L’eco mediatica che il caso ha avuto ieri in Italia e di riflesso sui media rumeni ha prodotto un primo effetto positivo nell’incubo che Filippo Mosca sta vivendo nel carcere di Porta Alba a Costanza, città affacciata sul mar Nero. «È stato trasferito in una cella più piccola e sicura, da sei persone. Insieme all’amico arrestato con lui e ad altri italiani che si trovano nello stesso penitenziario. La cella ha bagno e doccia, in modo da separarli da altri detenuti violenti. Trascorreranno l’ora d’aria in un cortile diverso per motivi di sicurezza. Gli hanno anche consegnato dei materassi nuovi di zecca», dice Ornella Matraxia, madre del ragazzo arrestato a maggio 2023, il giorno prima di rientrare in Italia al termine del festival Sunwaves. Il 29enne risiedeva a Caltanissetta e aveva lavorato a lungo come ristoratore in Spagna, prima di tornare in Sicilia nel 2021. In Romania era andato per partecipare al raduno musicale internazionale, sulle grandi spiagge a nord del centro urbano, insieme a diversi gruppi di amici e conoscenti.
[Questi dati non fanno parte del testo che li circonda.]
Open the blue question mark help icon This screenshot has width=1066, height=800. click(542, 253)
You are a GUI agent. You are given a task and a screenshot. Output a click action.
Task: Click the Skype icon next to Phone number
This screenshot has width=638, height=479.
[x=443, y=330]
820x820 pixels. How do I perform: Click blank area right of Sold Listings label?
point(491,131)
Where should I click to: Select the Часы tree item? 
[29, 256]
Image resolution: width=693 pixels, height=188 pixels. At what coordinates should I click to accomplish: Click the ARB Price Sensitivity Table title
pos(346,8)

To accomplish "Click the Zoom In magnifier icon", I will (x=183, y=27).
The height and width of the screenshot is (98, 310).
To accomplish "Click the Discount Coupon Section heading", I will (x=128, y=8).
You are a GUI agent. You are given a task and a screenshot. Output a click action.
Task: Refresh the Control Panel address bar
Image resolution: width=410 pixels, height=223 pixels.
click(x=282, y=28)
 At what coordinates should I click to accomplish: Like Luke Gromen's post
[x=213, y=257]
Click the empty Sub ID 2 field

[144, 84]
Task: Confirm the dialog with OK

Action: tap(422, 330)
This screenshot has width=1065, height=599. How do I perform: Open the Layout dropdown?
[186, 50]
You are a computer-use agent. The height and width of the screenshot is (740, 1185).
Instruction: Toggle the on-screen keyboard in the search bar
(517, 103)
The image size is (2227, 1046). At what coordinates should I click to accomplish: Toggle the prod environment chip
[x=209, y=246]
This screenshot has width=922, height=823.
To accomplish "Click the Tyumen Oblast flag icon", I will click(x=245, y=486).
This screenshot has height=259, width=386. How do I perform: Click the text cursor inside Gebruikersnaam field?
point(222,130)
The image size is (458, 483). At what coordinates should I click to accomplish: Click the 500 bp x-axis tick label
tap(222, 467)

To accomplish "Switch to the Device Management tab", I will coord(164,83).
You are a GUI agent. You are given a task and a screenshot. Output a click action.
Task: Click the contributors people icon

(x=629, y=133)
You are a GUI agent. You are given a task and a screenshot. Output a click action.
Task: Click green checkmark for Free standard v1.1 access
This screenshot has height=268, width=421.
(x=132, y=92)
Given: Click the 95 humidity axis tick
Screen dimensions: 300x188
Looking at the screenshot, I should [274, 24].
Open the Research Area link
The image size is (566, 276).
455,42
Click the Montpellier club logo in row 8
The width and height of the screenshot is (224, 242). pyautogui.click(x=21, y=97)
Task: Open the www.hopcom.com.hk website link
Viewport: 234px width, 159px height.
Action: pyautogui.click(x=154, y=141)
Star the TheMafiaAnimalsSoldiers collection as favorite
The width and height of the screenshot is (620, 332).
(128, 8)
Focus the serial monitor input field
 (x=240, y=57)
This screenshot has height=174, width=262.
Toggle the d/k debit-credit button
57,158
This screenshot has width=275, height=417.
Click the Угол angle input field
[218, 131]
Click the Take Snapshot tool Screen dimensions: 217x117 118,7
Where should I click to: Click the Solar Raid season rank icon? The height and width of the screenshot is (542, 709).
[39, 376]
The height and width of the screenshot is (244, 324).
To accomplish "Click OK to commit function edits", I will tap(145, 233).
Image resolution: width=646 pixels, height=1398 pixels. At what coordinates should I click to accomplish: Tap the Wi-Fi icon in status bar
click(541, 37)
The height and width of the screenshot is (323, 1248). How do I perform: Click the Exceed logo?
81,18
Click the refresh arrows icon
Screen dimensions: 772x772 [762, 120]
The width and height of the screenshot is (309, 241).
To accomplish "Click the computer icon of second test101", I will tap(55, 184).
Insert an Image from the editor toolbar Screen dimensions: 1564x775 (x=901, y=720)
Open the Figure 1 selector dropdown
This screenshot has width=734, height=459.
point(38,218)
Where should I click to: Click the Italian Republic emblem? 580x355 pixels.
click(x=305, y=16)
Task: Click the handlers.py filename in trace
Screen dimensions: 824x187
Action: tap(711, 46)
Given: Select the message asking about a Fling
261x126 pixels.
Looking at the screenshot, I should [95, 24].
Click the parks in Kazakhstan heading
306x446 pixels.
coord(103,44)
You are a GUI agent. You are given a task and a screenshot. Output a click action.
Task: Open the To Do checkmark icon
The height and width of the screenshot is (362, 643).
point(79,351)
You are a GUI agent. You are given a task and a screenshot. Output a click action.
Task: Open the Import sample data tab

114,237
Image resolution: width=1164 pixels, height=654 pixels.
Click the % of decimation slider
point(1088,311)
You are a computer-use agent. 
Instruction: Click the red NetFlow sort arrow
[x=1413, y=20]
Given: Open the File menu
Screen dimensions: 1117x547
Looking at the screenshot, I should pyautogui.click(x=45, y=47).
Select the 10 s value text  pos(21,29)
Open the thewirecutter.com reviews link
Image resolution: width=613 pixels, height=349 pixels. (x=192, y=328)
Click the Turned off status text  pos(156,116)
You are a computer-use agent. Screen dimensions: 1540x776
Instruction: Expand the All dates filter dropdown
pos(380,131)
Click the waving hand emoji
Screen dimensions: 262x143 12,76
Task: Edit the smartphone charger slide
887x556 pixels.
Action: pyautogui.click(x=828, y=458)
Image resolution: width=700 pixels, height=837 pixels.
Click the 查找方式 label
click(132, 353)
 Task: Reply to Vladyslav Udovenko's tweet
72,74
Il 12 dicembre scorso è stato condannato a 8 anni e 3 mesi di carcere con un altro siciliano e una ragazza italiana residente a Barcellona. Il reato è traffico internazionale e possesso di droga, per un pacco da circa 150 grammi di sostanze stupefacenti – mdma, ketamina e hashish – che la ragazza avrebbe chiesto di farsi recapitare all’hotel dove alloggiavano gli altri due. Si è presa tutta la responsabilità prima davanti alla polizia e poi in aula, ha denunciato sul manifesto di mercoledì Christian Bogaru avvocato di Filippo. Ma non è servito a nulla: tutti e tre gli imputati sono stati condannati, tutti e tre alla stessa identica pena. Il legale ha anche riferito che il lungo trattenimento nella caserma della polizia era avvenuto senza mandato del giudice e le intercettazioni ambientali realizzate nel frattempo non erano state autorizzate e sono state trascritte in modo irregolare. Dunque non potevano valere come prova.

«Si è trattato di un processo farsa», attacca la madre, che da nove mesi fa su e giù tra Londra, dove vive con altre due figlie, e Costanza. Oggi una delle sorelle andrà a trovare Filippo. In tutto questo tempo Matraxia si è fatta sentire più volte all’ambasciata italiana a Bucharest e poi alla Farnesina, chiedendo che le autorità italiane tutelassero suo figlio. «Sono stata lasciata sola dalle istituzioni», si era sfogata nei giorni scorsi. Fino a ieri il ragazzo aveva vissuto in una cella di 35 metri quadri con altre 23 persone, tra topi, cibo immangiabile e violenze. «Dopo l’ingiusta condanna si è depresso molto e ha espresso la voglia di farla finita», diceva preoccupata.

Ieri la donna ha potuto tirare finalmente un primo sospiro di sollievo, ma solo parziale. «Sono migliorate le condizioni di sicurezza – dice Matraxia – ma certamente non sono rispettati neanche lontanamente gli standard detentivi europei». Il 12 febbraio l’avvocato presenterà l’ennesima domanda di domiciliari, segnalata anche all’ambasciata italiana. Ovviamente non si può sapere se avrà qualche effetto. Resta poi l’altra richiesta su cui Matraxia batte: «Filippo ha diritto a un giusto processo. Bisogna tenere alta l’attenzione mediatica». L’appello è fissato il prossimo 12 aprile.